===== ИСХОДНЫЙ ТЕКСТ

Поэтому и пустая витрина — честнее всех остальных. Она признает: мы слишком долго смотрели не туда.
Есть темы, которые слишком велики для существующего языка. Разворачивающаяся генетическая и, шире, биоинформационная революция — одна из них.
Почему так получается, что величайшая научно-техническая революция современности оказалась в тени, не получила и не получает адекватного представления в медиа и в области общественного обсуждения?
Чем более радикальными становятся вызовы, чем более радикальным становится разрыв между важностью происходящего и недостаточностью освещения и обсуждения, тем очевиднее: не хватает не только слов, но и способов мышления.
Мы говорим о трансформации человека, о переписывании генома, о коэволюции с ИИ — и при этом вынуждены выбирать между лексиконом апокалипсиса, идеологии стартапа и гуманитарного букваря. На повестке стоит реальный сдвиг видовой идентичности, а инструменты обсуждения застряли между PowerPoint и Библией.

==========
===== ВЫДЕРЖКА ИЗ ЗАПИСЕЙ

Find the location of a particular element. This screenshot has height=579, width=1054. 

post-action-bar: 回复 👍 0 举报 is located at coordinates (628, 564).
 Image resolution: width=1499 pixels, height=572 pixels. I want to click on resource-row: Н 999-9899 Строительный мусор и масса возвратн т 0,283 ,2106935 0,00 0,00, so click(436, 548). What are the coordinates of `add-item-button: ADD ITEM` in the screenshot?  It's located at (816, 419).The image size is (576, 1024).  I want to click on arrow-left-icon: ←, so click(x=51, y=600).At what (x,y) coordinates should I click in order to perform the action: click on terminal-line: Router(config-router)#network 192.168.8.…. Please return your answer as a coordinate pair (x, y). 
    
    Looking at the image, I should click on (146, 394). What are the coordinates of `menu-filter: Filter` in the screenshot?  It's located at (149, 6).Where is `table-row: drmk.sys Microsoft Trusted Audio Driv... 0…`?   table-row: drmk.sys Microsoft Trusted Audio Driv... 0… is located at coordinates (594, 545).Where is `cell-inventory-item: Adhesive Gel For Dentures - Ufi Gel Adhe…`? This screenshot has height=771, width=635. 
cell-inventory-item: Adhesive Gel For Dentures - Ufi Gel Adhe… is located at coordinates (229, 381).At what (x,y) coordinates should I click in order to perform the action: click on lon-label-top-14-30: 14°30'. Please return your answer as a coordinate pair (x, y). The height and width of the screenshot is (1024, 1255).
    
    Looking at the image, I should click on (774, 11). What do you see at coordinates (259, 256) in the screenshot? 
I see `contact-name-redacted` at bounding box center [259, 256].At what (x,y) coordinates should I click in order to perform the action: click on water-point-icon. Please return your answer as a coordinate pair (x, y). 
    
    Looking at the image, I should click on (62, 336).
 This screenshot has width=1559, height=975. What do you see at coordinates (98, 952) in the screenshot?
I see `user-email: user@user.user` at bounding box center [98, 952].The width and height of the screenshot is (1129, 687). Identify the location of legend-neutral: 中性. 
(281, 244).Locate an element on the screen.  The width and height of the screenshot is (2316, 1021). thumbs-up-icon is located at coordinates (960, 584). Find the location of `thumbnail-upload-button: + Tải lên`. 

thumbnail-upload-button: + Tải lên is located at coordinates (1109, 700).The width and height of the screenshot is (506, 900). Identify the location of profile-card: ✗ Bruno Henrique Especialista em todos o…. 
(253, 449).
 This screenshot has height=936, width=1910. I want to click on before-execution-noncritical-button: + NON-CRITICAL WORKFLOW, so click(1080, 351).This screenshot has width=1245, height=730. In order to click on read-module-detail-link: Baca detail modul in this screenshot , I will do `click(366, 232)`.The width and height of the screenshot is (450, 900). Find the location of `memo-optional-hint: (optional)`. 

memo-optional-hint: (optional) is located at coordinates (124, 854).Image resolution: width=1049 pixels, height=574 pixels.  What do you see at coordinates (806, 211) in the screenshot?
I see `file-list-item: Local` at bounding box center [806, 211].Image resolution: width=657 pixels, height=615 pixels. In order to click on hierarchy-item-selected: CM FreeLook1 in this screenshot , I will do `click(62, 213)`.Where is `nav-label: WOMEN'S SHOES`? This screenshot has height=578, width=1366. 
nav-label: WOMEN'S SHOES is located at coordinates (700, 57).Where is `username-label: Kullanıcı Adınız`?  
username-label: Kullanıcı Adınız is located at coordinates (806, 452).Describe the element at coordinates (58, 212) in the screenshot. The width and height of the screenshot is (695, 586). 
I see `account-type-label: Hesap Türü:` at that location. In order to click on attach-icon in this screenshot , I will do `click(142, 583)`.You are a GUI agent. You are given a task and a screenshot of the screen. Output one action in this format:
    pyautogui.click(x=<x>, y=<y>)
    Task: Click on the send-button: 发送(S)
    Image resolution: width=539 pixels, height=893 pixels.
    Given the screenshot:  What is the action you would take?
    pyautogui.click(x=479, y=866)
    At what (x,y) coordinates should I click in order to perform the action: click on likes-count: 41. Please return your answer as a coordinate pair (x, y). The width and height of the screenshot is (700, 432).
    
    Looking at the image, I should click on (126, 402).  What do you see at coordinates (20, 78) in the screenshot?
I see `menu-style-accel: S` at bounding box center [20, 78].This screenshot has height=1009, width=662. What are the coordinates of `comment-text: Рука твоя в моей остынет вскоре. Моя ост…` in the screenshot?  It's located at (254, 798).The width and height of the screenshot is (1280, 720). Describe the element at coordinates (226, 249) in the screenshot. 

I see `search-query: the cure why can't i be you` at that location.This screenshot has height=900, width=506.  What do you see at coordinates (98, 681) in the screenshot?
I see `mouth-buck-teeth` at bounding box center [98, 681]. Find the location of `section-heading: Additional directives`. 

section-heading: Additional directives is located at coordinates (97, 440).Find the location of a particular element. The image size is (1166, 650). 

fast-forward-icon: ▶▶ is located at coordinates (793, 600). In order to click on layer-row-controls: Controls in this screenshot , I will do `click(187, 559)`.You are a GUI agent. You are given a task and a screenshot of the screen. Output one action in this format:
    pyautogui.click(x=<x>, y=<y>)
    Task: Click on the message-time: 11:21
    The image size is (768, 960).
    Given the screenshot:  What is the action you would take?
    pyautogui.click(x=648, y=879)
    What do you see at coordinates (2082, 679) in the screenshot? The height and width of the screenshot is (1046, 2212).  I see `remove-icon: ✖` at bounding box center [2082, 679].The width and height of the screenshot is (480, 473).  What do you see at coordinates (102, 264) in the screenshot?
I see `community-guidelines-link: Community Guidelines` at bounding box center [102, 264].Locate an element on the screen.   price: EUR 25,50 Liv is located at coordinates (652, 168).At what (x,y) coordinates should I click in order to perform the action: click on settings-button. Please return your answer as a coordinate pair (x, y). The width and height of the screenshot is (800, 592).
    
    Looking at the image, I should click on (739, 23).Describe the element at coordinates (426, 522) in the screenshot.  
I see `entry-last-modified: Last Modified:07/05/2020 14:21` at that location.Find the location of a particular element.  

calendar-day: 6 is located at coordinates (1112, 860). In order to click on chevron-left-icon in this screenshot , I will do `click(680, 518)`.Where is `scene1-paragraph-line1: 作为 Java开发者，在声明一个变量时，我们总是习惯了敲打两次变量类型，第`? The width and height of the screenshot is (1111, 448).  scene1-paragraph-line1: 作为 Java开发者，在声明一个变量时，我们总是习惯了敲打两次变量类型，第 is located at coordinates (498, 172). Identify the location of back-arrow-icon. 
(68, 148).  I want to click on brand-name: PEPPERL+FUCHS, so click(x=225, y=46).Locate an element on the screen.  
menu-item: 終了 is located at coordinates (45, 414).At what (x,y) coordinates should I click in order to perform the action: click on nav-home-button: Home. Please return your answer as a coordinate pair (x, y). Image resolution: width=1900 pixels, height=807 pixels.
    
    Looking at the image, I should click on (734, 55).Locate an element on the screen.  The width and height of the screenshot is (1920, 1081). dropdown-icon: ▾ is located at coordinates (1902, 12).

==========

#### [ЗАДАНИЕ A]
Между чем, по словам исходного текста, застряли инструменты обсуждения?
#### [ЗАДАНИЕ B]
О чём, согласно исходному тексту, «мы говорим»? Перечислите все названные темы.

#### [ОТВЕТ A]
Между PowerPoint и Библией.

#### [ОТВЕТ B]
Трансформация человека, переписывание генома, коэволюция с ИИ.